はじめまして。いつも貴サイトを拝読させていただいております。「聖書の間違い」シリーズで佐倉様のお考えに大変興味を持ちました。
私はプロテスタントの教会にしばらく通いましたが、クリスチャンにならなかった者です。以下に記述することは、一見、佐倉様のサイトの記述に影響されたようにお感じになる箇所もあるかもしれませんが、私が佐倉様のサイトを拝見する以前に考えたことをまとめたものです。

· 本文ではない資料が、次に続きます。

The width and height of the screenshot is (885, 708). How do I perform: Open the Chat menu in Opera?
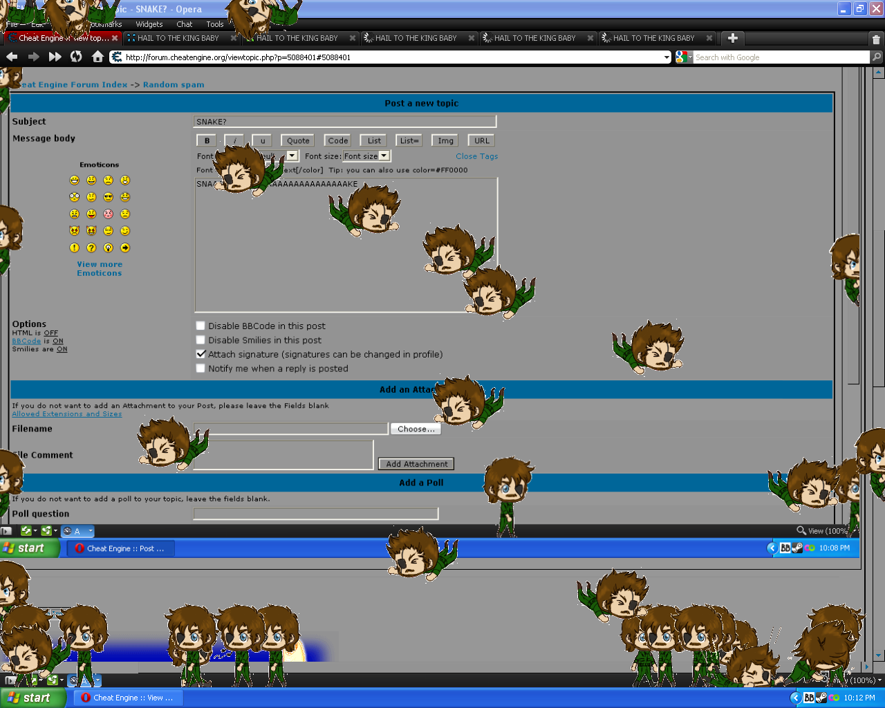tap(185, 24)
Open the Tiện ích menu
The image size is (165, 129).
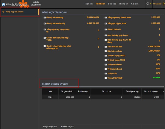coord(89,4)
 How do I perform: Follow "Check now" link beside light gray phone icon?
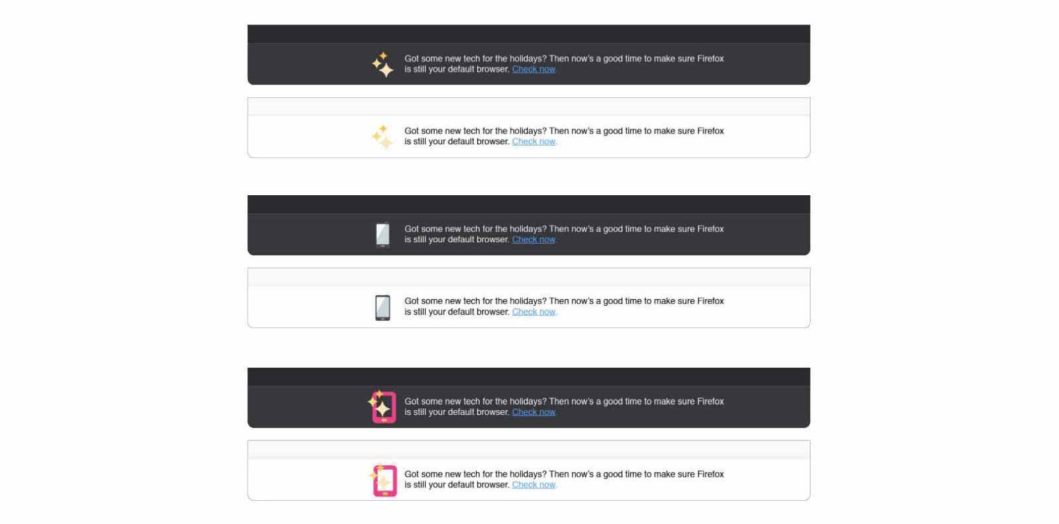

「聖書は神の言葉です。私達は聖書を信じます。」と牧師はおっしゃいました。 聖書の中には、佐倉様がご指摘のとおり矛盾箇所があります。私は全能の神の言葉 である聖書に矛盾があるのは理解しがたいことだったので、矛盾に思う箇所について 尋ねたところ、「許容範囲」と言われました。つまり彼等は、間違った記述箇所が存 在すると分かっている本を「信じている」わけです。私は「信じる」という言葉をそ のような場合に用いたことがないので、自分の日本語と教会で使われる日本語は別物 ではないかと考えました。
「信じる」の定義が佐倉さんのものは、一般にキリスト教会で言われているのとことなっているようなので、佐倉さんは「信じていた」と言われるかもしれませんが・・・。組織には組織独自の言い回しがあります。教会でも独特な言い回しが存在しました。 「交わりを持つ(=親しくする)」「学びをする(=勉強する)」などです。だから、 「信じる」も教会内の独自の言い回しではないか、と思いました。(感想 匿名希望氏 99年2月14日)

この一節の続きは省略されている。